=== Extrait du texte ===
ACPR/782/2020 du 04.11.2020 ( MP ) , ADMIS

Descripteurs : DENI DE JUSTICE
Normes : Cst.29

république et

canton de Genève

POUVOIR JUDICIAIRE

P/478/2019 ACPR/782/2020

COUR DE JUSTICE

Chambre pénale de recours

Arrêt du mercredi 4 novembre 2020

 

Entre

A______, domicilié ______, France, comparant par Me C______, avocate, rue ______, Genève,

recourant,

 

pour déni de justice,

 

et

LE MINISTÈRE PUBLIC de la République et canton de Genève, route de Chancy 6B, 1213 Petit-Lancy - case postale 3565, 1211 Genève 3,

intimé.

 


EN FAIT :

A.           a. Par acte expédié au greffe de la Chambre de céans le 14 août 2020, A______ recourt contre l'inaction du Ministère public à la suite du dépôt de sa plainte le 9 janvier 2019.

Il conclut à la constatation de la violation du principe de célérité et à l'exitence d'un déni de justice.

b. Le recourant a versé les sûretés en CHF 900.- qui lui étaient réclamées par la Direction de la procédure.

B.            Les faits pertinents suivants ressortent du dossier :

a. Le 9 janvier 2019, A______ a déposé plainte contre inconnu, tout en impliquant B______, pour faux dans les titres (art. 251 CP), escroquerie au procès (art. 146 CP), fausse déclaration d'une partie et/ou d'un témoin lors d'un arbitrage (art. 306 et 307 CP cum art. 309 CP) et toute autre disposition pénale applicable. Il a joint un bordereau de 13 pièces.

=== Problème posé a ===
Transcrivez en tableau Markdown, avec les colonnes « Rang » et « Ligne », tout ce qui va de la ligne des entrées qui contient "1116x706 pixels." jusqu'à celle qui contient "pyautogui.click(x=498, y=105)", en omettant les lignes vides.

=== Entrées répertoriées ===
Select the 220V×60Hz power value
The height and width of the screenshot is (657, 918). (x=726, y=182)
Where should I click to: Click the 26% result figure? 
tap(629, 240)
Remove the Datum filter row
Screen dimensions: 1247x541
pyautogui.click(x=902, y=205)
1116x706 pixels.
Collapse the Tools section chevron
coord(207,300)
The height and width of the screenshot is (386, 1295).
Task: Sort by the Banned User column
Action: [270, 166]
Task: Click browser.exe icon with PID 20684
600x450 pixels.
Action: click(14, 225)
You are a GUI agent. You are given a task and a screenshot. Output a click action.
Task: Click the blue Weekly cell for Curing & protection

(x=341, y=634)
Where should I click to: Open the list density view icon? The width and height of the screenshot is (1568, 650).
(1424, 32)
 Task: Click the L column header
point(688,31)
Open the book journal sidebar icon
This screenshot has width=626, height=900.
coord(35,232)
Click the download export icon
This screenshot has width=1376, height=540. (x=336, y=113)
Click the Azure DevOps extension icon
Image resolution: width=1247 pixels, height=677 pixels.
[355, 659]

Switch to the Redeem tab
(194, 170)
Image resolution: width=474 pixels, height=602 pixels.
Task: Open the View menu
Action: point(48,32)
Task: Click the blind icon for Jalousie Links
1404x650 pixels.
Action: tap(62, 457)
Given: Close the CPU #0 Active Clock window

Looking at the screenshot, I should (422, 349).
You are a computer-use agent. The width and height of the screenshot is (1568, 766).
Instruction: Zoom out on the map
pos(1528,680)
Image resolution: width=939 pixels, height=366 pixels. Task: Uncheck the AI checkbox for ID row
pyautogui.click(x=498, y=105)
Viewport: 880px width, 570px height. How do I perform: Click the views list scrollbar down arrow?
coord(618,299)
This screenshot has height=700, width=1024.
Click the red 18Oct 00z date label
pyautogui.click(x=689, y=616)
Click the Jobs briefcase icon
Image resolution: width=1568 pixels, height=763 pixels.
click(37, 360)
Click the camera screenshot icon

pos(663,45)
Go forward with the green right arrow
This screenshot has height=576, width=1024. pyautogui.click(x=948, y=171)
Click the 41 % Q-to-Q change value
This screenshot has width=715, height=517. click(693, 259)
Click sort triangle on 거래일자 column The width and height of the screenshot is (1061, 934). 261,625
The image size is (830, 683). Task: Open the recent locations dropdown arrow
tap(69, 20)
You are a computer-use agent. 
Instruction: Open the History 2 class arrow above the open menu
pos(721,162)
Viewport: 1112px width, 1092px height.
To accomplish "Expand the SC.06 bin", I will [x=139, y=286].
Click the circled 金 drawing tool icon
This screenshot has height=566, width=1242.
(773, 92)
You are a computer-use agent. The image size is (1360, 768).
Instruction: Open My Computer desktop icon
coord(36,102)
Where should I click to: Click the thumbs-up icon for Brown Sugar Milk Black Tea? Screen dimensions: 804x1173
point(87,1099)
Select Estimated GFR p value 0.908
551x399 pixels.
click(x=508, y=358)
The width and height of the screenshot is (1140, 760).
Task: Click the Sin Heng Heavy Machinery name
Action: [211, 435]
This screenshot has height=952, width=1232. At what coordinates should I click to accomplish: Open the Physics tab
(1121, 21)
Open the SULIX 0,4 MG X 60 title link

=== Problème posé b ===
Relevez tous les articles du CP cités dans l'arrêt.

=== Résultat obtenu a ===
| Rang | Ligne |
|---|---|
| 1 | 1116x706 pixels. |
| 2 | Collapse the Tools section chevron |
| 3 | coord(207,300) |
| 4 | The height and width of the screenshot is (386, 1295). |
| 5 | Task: Sort by the Banned User column |
| 6 | Action: [270, 166] |
| 7 | Task: Click browser.exe icon with PID 20684 |
| 8 | 600x450 pixels. |
| 9 | Action: click(14, 225) |
| 10 | You are a GUI agent. You are given a task and a screenshot. Output a click action. |
| 11 | Task: Click the blue Weekly cell for Curing & protection |
| 12 | (x=341, y=634) |
| 13 | Where should I click to: Open the list density view icon? The width and height of the screenshot is (1568, 650). |
| 14 | (1424, 32) |
| 15 |  Task: Click the L column header |
| 16 | point(688,31) |
| 17 | Open the book journal sidebar icon |
| 18 | This screenshot has width=626, height=900. |
| 19 | coord(35,232) |
| 20 | Click the download export icon |
| 21 | This screenshot has width=1376, height=540. (x=336, y=113) |
| 22 | Click the Azure DevOps extension icon |
| 23 | Image resolution: width=1247 pixels, height=677 pixels. |
| 24 | [355, 659] |
| 25 | Switch to the Redeem tab |
| 26 | (194, 170) |
| 27 | Image resolution: width=474 pixels, height=602 pixels. |
| 28 | Task: Open the View menu |
| 29 | Action: point(48,32) |
| 30 | Task: Click the blind icon for Jalousie Links |
| 31 | 1404x650 pixels. |
| 32 | Action: tap(62, 457) |
| 33 | Given: Close the CPU #0 Active Clock window |
| 34 | Looking at the screenshot, I should (422, 349). |
| 35 | You are a computer-use agent. The width and height of the screenshot is (1568, 766). |
| 36 | Instruction: Zoom out on the map |
| 37 | pos(1528,680) |
| 38 | Image resolution: width=939 pixels, height=366 pixels. Task: Uncheck the AI checkbox for ID row |
| 39 | pyautogui.click(x=498, y=105) |

=== Résultat obtenu b ===
- art. 251 CP
- art. 146 CP
- art. 306 CP
- art. 307 CP
- art. 309 CP